Nach den vom Präsidenten des Landesgerichtes für Zivilrechtssachen Wien übermittelten Unterlagen ist nicht hinreichend geklärt, ob es sich bei der Erblasserin überhaupt um eine österreichische Staatsbürgerin handelte. Völlig unverständlich ist die Passage in der Übersendungsnote, dass es sich um einen "am 6. 6. 1999 in Brasilien verstorbenen österreichischen Staatsbürger" handle. Aus der Aktenlage ist ersichtlich, dass in Wien nicht Erhebungen betreffend die in der Todesmeldung des Zivilstandsamts Zürich genannte Ana-Marija R*****, sondern betreffend Anna Marija R***** gepflogen wurden. Weder kann daher gesagt werden, dass ein letzter allgemeiner Gerichtsstand der in der Todesmeldung Genannten in Österreich nicht ausmittelbar sei, noch ergibt sich aus der Aktenlage, dass die Erblasserin weder inländisches unbewegliches noch bewegliches Vermögen besessen habe.

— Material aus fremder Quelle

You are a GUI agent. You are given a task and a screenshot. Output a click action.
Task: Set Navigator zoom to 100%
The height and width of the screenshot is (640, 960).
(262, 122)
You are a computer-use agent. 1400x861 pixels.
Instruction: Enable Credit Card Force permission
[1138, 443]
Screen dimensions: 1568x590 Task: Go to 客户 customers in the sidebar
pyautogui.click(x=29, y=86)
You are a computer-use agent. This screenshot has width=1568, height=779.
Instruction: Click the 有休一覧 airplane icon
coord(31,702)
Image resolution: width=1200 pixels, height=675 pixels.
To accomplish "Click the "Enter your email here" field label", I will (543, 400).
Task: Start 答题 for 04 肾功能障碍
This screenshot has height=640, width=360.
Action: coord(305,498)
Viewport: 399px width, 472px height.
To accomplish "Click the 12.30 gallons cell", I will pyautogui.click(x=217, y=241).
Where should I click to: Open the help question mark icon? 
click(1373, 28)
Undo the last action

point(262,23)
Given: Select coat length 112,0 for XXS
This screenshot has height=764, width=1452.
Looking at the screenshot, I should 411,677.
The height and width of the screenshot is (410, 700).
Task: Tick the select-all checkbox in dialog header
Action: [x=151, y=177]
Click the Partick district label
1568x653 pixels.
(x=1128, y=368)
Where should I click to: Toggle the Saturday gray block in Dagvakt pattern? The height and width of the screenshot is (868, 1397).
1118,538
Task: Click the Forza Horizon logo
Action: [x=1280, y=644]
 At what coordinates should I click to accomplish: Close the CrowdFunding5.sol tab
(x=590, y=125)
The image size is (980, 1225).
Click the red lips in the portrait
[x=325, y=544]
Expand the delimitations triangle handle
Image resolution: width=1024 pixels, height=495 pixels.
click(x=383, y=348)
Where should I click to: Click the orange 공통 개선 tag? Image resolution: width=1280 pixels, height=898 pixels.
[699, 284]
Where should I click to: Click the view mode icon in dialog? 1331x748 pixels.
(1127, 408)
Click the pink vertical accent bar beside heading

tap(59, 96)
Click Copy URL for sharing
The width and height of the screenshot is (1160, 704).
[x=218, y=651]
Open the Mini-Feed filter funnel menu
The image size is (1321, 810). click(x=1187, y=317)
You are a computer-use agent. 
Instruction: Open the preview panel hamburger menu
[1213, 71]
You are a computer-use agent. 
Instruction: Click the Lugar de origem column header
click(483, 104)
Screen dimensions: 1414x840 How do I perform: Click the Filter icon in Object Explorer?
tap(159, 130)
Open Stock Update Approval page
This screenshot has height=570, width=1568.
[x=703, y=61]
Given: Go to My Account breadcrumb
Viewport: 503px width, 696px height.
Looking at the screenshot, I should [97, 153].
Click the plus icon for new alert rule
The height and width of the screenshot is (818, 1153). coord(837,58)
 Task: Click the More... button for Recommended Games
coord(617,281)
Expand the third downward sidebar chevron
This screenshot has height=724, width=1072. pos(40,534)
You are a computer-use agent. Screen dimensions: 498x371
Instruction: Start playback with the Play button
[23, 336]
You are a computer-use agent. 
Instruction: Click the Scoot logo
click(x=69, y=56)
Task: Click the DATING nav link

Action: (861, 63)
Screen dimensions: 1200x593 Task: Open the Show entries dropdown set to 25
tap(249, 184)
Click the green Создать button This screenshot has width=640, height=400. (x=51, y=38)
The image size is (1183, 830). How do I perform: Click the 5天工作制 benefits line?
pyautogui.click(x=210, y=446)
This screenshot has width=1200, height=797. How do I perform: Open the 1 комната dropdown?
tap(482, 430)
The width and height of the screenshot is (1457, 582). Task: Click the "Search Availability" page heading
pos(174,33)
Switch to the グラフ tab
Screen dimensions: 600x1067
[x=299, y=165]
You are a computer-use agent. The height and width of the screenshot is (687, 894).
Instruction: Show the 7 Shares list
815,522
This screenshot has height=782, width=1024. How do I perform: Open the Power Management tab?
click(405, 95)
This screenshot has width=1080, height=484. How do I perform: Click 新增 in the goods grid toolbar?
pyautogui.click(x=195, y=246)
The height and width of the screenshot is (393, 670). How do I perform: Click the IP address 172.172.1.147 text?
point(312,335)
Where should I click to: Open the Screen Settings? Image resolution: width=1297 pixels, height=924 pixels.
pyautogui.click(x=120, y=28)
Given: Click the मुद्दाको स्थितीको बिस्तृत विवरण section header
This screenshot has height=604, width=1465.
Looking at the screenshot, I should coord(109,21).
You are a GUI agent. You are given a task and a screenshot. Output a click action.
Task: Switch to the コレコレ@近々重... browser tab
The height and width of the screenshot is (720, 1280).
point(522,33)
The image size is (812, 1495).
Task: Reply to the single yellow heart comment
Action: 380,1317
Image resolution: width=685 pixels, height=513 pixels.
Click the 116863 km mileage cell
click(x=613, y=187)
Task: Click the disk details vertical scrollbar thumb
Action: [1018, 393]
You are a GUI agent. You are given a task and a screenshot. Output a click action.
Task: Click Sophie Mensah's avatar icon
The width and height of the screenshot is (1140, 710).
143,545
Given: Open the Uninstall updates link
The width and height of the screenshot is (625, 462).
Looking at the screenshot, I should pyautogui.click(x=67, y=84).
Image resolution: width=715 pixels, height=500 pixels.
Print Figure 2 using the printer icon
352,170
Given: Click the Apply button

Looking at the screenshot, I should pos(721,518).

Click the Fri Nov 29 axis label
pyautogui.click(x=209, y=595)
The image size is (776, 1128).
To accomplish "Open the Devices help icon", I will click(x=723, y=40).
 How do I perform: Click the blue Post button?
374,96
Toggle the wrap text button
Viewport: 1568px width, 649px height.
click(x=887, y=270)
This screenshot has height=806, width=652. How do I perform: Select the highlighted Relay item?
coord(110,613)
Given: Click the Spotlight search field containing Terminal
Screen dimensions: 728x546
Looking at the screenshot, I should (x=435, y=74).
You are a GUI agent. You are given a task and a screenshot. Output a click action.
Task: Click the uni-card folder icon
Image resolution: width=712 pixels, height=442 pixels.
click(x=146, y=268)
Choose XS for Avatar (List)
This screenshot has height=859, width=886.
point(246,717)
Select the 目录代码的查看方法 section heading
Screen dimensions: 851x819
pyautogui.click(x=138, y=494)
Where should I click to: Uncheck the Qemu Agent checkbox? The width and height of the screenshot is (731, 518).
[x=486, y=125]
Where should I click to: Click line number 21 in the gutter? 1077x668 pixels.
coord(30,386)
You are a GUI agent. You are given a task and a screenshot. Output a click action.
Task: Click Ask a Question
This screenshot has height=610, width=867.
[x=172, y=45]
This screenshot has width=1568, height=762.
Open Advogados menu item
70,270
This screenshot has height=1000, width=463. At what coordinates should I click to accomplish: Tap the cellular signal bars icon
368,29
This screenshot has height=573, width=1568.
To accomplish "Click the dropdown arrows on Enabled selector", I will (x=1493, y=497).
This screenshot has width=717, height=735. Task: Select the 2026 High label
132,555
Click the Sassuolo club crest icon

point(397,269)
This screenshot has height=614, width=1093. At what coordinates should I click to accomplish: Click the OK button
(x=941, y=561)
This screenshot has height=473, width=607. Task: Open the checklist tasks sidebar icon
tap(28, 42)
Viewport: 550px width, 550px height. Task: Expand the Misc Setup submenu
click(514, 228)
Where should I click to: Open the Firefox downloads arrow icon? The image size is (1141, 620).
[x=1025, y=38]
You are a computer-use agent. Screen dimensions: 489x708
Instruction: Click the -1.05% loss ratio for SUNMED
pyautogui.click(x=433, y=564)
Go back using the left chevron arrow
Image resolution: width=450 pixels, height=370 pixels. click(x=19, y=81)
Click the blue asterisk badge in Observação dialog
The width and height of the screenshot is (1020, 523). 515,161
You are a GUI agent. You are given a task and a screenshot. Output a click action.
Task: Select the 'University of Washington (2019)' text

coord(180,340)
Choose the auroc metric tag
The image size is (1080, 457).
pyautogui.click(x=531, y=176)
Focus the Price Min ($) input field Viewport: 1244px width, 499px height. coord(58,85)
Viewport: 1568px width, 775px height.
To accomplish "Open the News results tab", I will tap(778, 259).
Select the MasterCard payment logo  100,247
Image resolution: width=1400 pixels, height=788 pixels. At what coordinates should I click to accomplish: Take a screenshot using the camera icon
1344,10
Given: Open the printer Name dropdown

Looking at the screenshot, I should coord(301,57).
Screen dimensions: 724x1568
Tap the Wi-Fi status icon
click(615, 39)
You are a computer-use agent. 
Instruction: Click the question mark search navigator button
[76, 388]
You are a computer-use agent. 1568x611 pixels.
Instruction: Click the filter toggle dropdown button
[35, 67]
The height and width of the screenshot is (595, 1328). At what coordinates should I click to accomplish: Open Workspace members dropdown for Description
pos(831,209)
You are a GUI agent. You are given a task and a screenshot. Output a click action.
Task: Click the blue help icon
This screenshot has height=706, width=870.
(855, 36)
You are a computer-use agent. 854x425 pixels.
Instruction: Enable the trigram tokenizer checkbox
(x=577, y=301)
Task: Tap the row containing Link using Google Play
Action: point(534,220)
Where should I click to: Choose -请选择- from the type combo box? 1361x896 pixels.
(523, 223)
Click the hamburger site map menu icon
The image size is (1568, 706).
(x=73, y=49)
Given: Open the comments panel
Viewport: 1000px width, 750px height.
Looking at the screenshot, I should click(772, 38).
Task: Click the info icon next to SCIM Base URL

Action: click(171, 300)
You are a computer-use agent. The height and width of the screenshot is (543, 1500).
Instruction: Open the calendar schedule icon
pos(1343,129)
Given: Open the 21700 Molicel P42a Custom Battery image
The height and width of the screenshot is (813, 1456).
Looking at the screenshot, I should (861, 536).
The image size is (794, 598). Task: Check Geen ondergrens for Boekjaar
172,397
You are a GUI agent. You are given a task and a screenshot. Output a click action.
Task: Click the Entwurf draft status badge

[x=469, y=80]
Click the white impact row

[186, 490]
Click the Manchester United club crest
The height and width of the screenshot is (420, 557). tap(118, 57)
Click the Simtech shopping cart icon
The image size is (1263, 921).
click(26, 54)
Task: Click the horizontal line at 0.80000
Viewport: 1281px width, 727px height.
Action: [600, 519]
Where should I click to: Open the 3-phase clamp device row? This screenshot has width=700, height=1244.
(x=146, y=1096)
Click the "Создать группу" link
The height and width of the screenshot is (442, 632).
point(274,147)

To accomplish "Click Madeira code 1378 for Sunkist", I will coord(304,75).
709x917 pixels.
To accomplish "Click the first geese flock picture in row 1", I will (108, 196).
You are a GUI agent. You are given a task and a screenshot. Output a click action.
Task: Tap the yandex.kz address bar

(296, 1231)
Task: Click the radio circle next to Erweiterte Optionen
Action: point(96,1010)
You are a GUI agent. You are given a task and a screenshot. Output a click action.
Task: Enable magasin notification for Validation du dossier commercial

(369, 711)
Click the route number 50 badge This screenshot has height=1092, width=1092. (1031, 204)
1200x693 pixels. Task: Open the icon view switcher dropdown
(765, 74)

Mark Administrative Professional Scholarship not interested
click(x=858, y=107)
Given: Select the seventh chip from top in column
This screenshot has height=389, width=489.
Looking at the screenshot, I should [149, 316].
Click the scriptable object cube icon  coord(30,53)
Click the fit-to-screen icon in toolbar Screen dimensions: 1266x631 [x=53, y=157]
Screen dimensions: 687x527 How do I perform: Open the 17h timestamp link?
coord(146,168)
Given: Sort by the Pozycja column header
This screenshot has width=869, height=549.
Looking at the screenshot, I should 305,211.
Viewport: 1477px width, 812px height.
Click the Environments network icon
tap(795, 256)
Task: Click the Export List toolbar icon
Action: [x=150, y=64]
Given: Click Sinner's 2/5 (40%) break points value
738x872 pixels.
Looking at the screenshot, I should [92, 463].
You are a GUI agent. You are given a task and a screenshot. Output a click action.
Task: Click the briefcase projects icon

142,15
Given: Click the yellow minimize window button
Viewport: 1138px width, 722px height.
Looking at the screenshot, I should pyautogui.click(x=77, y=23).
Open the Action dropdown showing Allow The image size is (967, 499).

Eine Ordination durch den Obersten Gerichtshof iSd § 28 Abs 1 JN hat aber erst dann zu erfolgen, wenn die Voraussetzungen für die örtliche Zuständigkeit eines inländischen Gerichtes im Sinne dieses Gesetzes oder einer anderen Rechtsvorschrift nicht gegeben oder nicht zu ermitteln sind (vgl 5 Nd 509/97). Vor einer allfälligen Wiedervorlage an den Obersten Gerichtshof werden daher noch im aufgezeigten Sinn Erhebungen zu pflegen sein, insbesondere ob es sich bei der Erblasserin tatsächlich um eine österreichische Staatsangehörige handelte, deren letzter allgemeiner Gerichtsstand in Österreich nicht ausmittelbar ist und ob inländisches unbewegliches oder bewegliches Vermögen der Erblasserin vorhanden ist.